As we conclude this year’s reading of the Book of Genesis on Shabbat morning with the final portion, Vayechi, we will read of the deaths of Jacob and Joseph. Jacob, though seemingly a flawed person, has the status of revered patriarch, with his name prominently mentioned along with his father and grandfather in our daily prayers. But how is Joseph remembered by our tradition? A smash hit Broadway show is not bad, but actually the rabbinic sages give Joseph an honorific title—they call him Joseph the Tzadik, the Righteous One. A question worth asking is why he merits this distinction.
A variety of Talmudic and Midrashic answers are there for us to consider. Here are a few examples:
- Joseph was a “tsadik” because he obeyed his father willingly.
- Joseph’s righteousness was due to his moral standards. He refused to be intimate with Potiphar’s wife not because he was afraid he would get caught but because he felt it was simply wrong (the Midrash embellishes this side of Joseph by telling stories of how numerous Egyptian women who were married threw themselves on him but he consistently refused their advances).
- Joseph was righteous because he was God’s agent in implementing the Divine plan to relocate the Israelites to Egypt, setting the stage for their enslavement and eventual redemption. Through all he endured, he never lost his faith in God.
At this week’s Torah study class, we came upon what might be the best explanation of why Joseph was considered to be a righteous man. Despite living outside of the Land of Israel, he maintained his Jewish identity and passed it down to his children.

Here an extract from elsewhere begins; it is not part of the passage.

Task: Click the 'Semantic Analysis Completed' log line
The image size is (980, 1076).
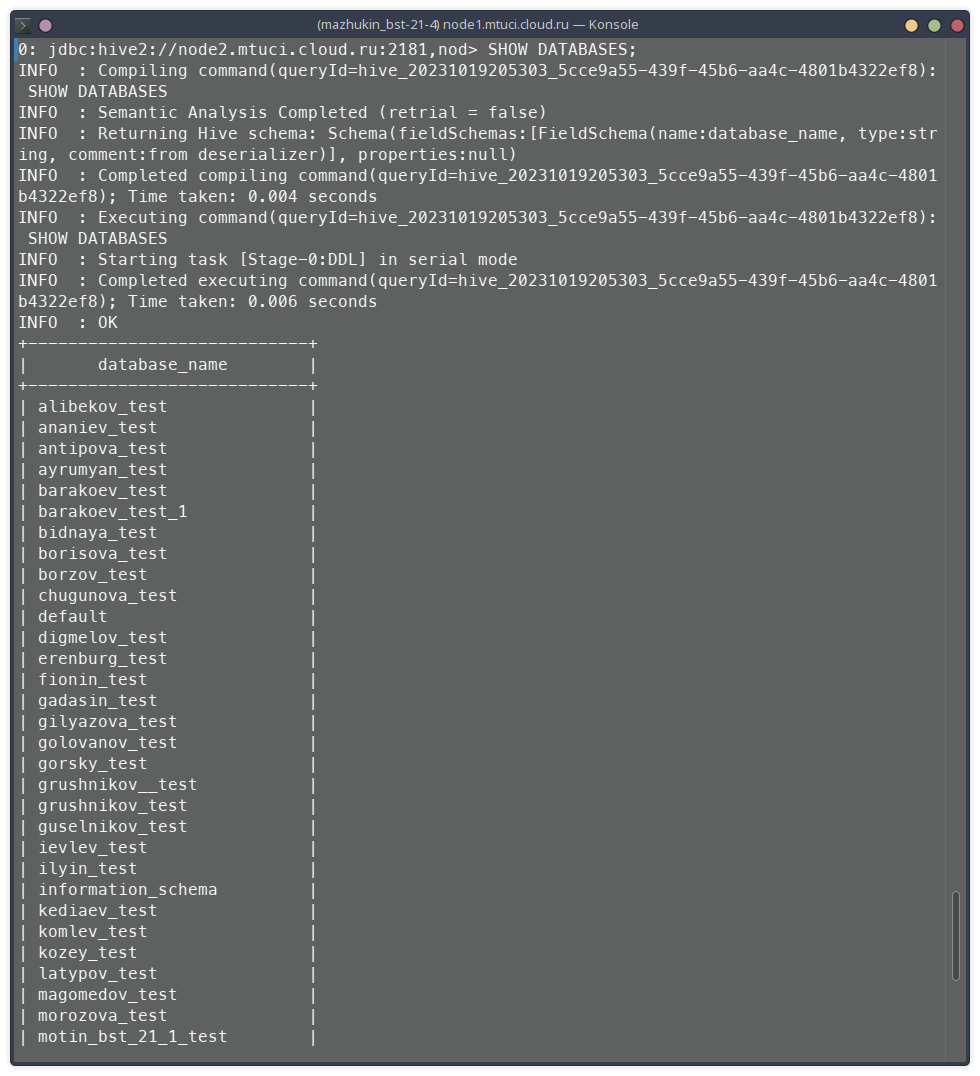Action: [282, 112]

In this last portion of the Book of Genesis, we find the blessing that Jacob, near death, bestows on his Joseph’s sons Ephraim and Menashe. We recite these very words every Friday night when we bless our sons at the beginning of the Shabbat meal—Y’simcha Elohim K’Ephraim V’chi-Menashe…May God make you like Ephraim and Menashe. The question is, why does the Torah tell us to bless our sons in the name of Joseph’s two children and not in the name of Abraham, Isaac and Jacob? One modern Torah scholar, Rabbi Yehudah Leib Ginsberg (1885-1946, Russia and America), says the following:
“Why specifically as Ephraim and Manasseh? The reason is that Jacob realized that the time of the exile of his descendants was approaching, and he knew that in exile their Jewishness was in great danger. He therefore blessed them that they should be as Ephraim and Manasseh – the first Jews who were born, grew up, and were educated in exile – and yet in spite of that, they “are mine” – they remained faithful to the House of Israel, just as Reuven and Shimon.”

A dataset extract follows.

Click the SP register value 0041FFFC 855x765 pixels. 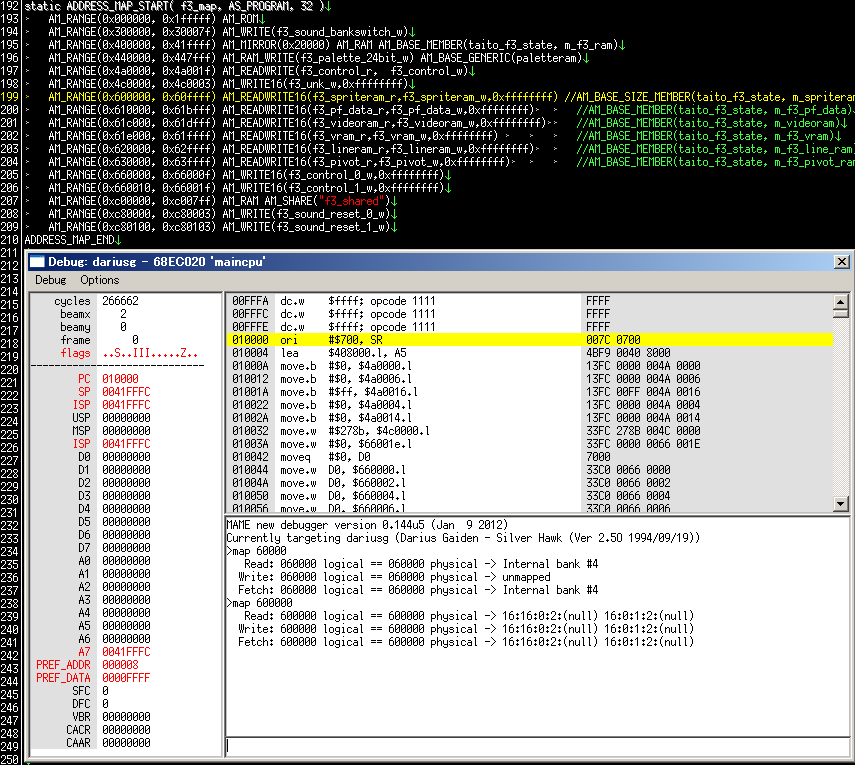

Rabbi Ginsberg tells us that Ephraim and Menashe are role models to be emulated, so much so that the Torah mandates that a blessing be offered in their names. They were the first members of Jacob’s family to be born, grow up and be educated outside of Israel, yet they retained their Jewish identity. We could infer that Joseph deserves the credit for this, and therefore should be known as a tzadik (perhaps Rabbi Ginsberg, who lived in Russia and the United States, saw a great many people giving up a Jewish way of life).

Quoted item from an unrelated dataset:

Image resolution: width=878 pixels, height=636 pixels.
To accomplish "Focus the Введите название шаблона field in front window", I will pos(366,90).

The Torah tells us that the destiny of the Jewish people is to live as a nation in the Land of Israel. And we are blessed to live in a time of history that has seen the reestablishment of Medinat Yisrael, the modern State of Israel. But despite the Torah’s message about our destiny to live in Israel as a nation, it became our fate to make our home in a great many places around the world other than Israel.
Jacob’s sons were the first “Diaspora Jews.” Our history relates that the Jewish people returned to Israel a few generations after Joseph and developed there as a nation, but exile soon followed. For over 2,500 years Jews wandered the earth in search of a place to call home that would be safe. We’ve been compelled to find the right balance between assimilation and isolation, always seeking a way to preserve our tradition while struggling to survive. Joseph is credited with being a tzadik, a person who devoted himself to preserving the traditions of his ancestors and passing them faithfully to his children. We ought to ask ourselves if we are also a tsadik in the same way.